[Exercise] Give again, word for word, everything from the line containing "Image resolution: width=1061" down to the line containing "click(x=868, y=822)", both included.

[Begin Dataset entries]

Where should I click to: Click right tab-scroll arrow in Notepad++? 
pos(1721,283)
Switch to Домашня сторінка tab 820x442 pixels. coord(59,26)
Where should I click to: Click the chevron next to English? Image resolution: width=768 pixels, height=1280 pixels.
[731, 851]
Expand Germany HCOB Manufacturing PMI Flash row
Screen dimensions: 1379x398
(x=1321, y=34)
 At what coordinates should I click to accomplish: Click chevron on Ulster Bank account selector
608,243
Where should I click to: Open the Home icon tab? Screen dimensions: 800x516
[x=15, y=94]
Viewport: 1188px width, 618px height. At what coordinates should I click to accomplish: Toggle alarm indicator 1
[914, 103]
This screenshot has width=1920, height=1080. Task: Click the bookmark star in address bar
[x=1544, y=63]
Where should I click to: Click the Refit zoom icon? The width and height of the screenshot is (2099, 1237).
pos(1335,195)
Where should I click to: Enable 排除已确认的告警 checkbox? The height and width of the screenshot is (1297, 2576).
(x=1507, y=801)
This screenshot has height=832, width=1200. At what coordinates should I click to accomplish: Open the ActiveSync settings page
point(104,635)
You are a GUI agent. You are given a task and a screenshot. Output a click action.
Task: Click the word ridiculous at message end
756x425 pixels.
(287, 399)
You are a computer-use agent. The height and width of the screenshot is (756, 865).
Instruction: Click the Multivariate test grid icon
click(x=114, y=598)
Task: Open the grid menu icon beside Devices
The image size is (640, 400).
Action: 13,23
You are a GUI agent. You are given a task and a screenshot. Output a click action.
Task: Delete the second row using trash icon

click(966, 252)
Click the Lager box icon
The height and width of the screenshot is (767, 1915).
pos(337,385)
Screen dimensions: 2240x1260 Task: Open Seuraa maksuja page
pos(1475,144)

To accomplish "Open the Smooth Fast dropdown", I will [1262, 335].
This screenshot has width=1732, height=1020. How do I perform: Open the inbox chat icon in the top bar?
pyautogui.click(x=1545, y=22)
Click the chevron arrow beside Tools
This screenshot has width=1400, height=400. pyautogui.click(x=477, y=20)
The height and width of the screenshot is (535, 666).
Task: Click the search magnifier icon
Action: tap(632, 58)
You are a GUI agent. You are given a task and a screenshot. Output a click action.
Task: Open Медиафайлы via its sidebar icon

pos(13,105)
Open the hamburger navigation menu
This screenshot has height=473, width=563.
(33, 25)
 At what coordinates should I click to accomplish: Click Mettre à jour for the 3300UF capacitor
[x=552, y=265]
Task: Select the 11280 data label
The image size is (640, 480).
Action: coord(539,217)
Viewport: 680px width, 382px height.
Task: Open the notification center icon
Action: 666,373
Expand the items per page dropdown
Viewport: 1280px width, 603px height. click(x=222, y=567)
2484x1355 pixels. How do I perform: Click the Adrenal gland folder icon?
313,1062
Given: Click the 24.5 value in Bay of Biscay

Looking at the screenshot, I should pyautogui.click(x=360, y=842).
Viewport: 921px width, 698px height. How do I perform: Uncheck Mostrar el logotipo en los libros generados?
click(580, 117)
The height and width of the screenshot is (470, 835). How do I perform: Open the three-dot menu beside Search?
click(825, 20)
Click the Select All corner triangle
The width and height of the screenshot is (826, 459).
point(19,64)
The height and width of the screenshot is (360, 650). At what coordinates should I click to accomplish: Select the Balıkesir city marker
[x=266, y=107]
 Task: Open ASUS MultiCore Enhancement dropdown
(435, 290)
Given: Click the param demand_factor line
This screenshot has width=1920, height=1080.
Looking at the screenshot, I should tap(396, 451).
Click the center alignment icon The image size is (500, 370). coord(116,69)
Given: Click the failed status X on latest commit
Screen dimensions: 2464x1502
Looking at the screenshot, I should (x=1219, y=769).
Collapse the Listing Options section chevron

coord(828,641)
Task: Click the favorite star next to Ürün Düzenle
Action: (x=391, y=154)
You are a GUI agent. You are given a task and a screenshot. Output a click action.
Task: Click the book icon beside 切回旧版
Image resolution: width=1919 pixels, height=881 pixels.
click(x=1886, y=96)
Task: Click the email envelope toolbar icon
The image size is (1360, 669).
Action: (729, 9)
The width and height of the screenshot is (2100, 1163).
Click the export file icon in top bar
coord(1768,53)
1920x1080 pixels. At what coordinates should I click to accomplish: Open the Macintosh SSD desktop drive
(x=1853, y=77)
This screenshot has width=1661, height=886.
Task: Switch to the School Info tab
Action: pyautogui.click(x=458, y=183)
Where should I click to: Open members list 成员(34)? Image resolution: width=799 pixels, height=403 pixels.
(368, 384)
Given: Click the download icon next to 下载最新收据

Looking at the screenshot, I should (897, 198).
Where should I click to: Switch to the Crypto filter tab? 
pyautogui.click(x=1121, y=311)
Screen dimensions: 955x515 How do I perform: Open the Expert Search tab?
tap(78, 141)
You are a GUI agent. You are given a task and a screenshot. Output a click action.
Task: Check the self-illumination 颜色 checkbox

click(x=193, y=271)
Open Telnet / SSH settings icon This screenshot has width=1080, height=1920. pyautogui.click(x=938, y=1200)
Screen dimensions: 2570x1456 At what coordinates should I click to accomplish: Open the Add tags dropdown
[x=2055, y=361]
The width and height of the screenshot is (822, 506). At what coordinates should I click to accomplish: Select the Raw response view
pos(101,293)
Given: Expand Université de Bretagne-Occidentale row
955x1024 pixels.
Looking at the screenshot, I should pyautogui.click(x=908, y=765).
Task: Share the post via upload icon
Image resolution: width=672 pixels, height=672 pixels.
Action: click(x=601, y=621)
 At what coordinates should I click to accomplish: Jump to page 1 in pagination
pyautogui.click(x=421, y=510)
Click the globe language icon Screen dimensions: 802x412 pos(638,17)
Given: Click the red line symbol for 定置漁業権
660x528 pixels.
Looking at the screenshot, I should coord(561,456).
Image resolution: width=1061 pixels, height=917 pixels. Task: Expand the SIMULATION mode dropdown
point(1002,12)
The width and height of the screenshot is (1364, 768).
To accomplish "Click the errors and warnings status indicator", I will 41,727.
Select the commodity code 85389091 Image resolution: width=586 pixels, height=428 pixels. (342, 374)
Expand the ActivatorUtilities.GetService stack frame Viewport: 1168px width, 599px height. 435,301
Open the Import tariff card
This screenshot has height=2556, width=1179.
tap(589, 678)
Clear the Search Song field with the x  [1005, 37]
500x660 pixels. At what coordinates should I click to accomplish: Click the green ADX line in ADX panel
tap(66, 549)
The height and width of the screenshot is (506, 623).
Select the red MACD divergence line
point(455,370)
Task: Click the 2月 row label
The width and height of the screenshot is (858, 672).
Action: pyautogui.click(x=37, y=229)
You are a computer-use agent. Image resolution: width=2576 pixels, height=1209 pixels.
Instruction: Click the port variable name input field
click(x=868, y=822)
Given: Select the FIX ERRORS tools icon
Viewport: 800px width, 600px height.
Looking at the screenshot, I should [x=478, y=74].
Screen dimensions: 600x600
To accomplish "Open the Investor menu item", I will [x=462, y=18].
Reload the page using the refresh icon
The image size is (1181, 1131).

[End Dataset entries]

[Task solution]
Image resolution: width=1061 pixels, height=917 pixels. Task: Expand the SIMULATION mode dropdown
point(1002,12)
The width and height of the screenshot is (1364, 768).
To accomplish "Click the errors and warnings status indicator", I will 41,727.
Select the commodity code 85389091 Image resolution: width=586 pixels, height=428 pixels. (342, 374)
Expand the ActivatorUtilities.GetService stack frame Viewport: 1168px width, 599px height. 435,301
Open the Import tariff card
This screenshot has height=2556, width=1179.
tap(589, 678)
Clear the Search Song field with the x  [1005, 37]
500x660 pixels. At what coordinates should I click to accomplish: Click the green ADX line in ADX panel
tap(66, 549)
The height and width of the screenshot is (506, 623).
Select the red MACD divergence line
point(455,370)
Task: Click the 2月 row label
The width and height of the screenshot is (858, 672).
Action: pyautogui.click(x=37, y=229)
You are a computer-use agent. Image resolution: width=2576 pixels, height=1209 pixels.
Instruction: Click the port variable name input field
click(x=868, y=822)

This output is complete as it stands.